When her twentieth year had nearly come, the king and queen sent her portrait about to princes. One king sent his ambassador to make an offer for his son. The princess conceived an overwhelming desire to see the ambassador, and her servants, for fear of what she would do, made a hole in the tower that let her see. She instantly fell in love with the ambassador, Fanfarinet. When she met him, she persuaded him to run away with her, and took the king's dagger and the queen's headdress with them. They fled to a desert island.

The next morning, a chancellor realized how the princess had been looking at the ambassador, the nurses confessed about the hole, and the admiral set out in chase. They identified the man who had rowed them to the island by the gold the princess had given them.

At the island, the ambassador instantly began to complain of hunger and thirst, and when the princess could find nothing, he could find nothing worthwhile in her love. One day, a rose offered her some honeycomb and warned her not to show the ambassador; she did, and he snatched it and ate it all. An oak offered her a pitcher of milk and warned her not to show the ambassador; she did, and he snatched it and drank it all. The princess realized how rashly she had acted. A nightingale offered her sugarplums and tarts, and this time, she ate them herself. When the ambassador tried to threaten her, she used the magical stone in her mother's headdress to make herself invisible.
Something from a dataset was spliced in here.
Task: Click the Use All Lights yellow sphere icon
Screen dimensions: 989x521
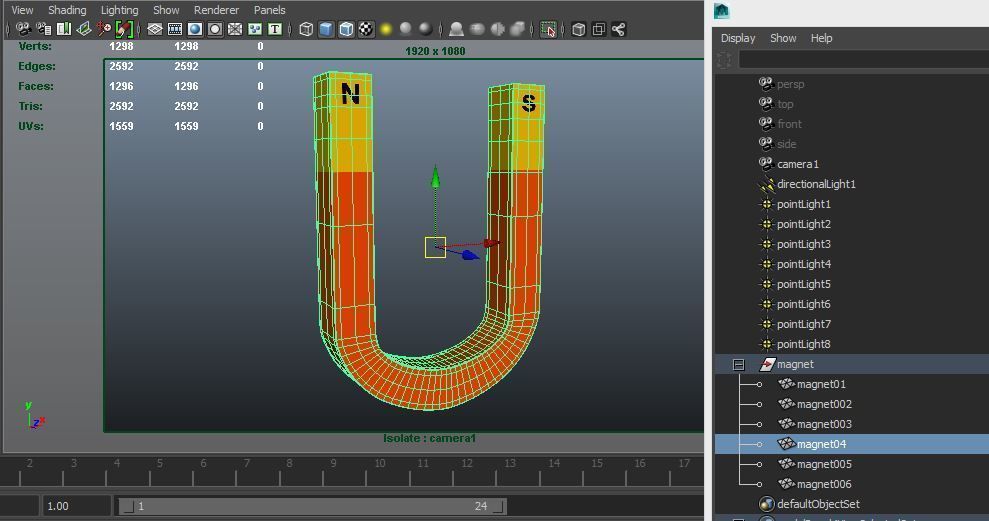Action: coord(386,29)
The admiral sent men to the island. The princess used the magical stone to make the ambassador invisible, and he stabbed so many of them that they had to retreat. But the hungry ambassador tried to kill her, and she killed him. Two fairies fought, and one won and told her that the fairy Carabosse had tried to claim her because she left the tower four days before the twenty years were up, but she was defeated. She is brought back to court, and the prince proved to be so much finer than his ambassador that she lived happily with him.

==Translations==
James Planché, author and dramatist, noted in his translation of d'Aulnoy's tales that there existed two alternate titles to the tale: Princess Verenata and Princess Maia.

The tale was translated as The Princess Maia by Laura Valentine, in The Old, Old Fairy Tales.